What you will do:
Transcribe word for word the lines below from the line with "Screen dimensions: 713x489" through the line with "Where should I", ends included.

Task inputs:
++++++
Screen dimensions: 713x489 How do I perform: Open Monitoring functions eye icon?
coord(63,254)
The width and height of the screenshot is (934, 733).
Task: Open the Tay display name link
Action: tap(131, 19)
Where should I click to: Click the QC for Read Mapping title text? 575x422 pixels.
++++++
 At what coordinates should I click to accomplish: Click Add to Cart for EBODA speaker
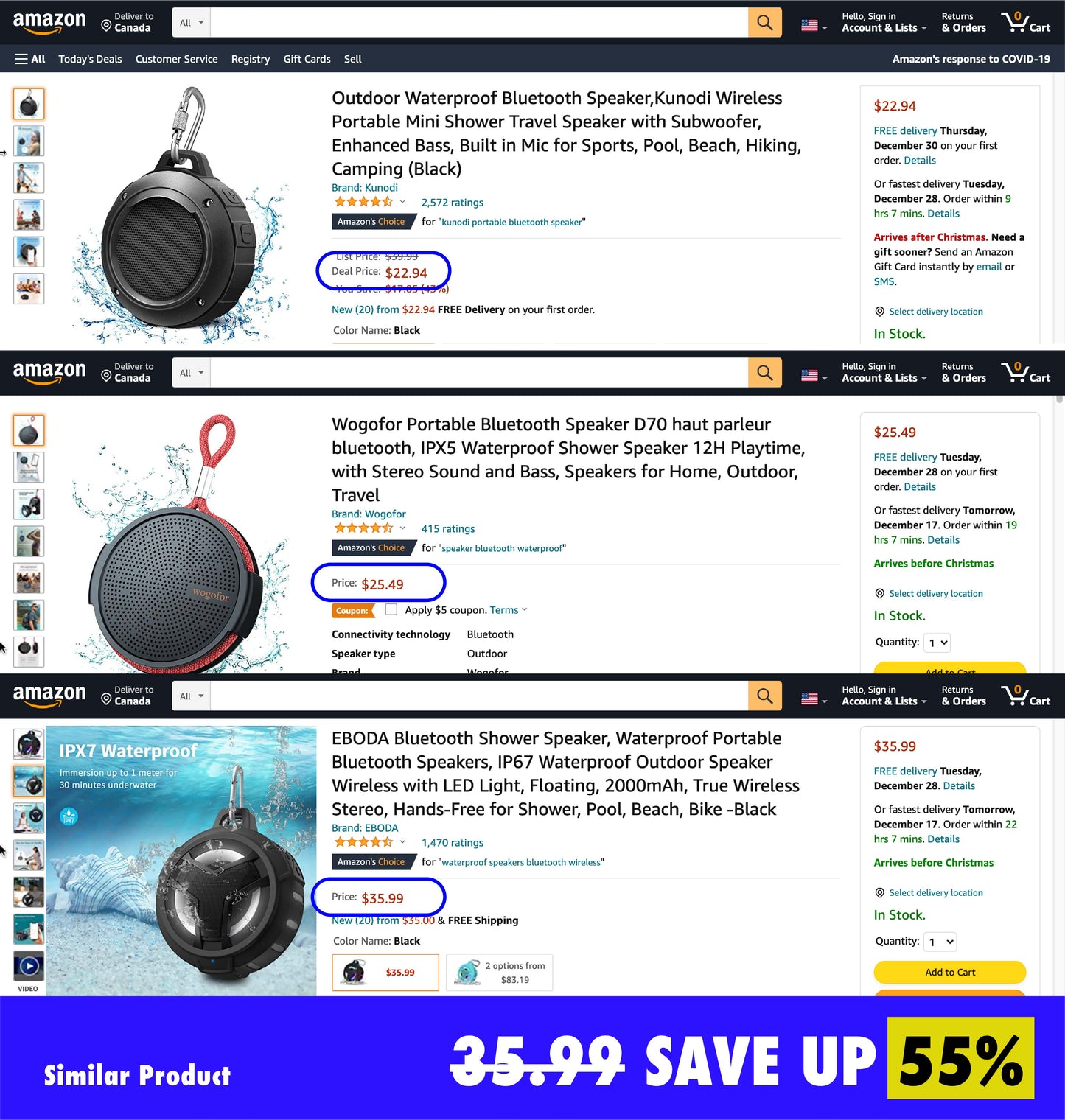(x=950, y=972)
++++++
Your solution:
Screen dimensions: 713x489 How do I perform: Open Monitoring functions eye icon?
coord(63,254)
The width and height of the screenshot is (934, 733).
Task: Open the Tay display name link
Action: tap(131, 19)
Where should I click to: Click the QC for Read Mapping title text? 575x422 pixels.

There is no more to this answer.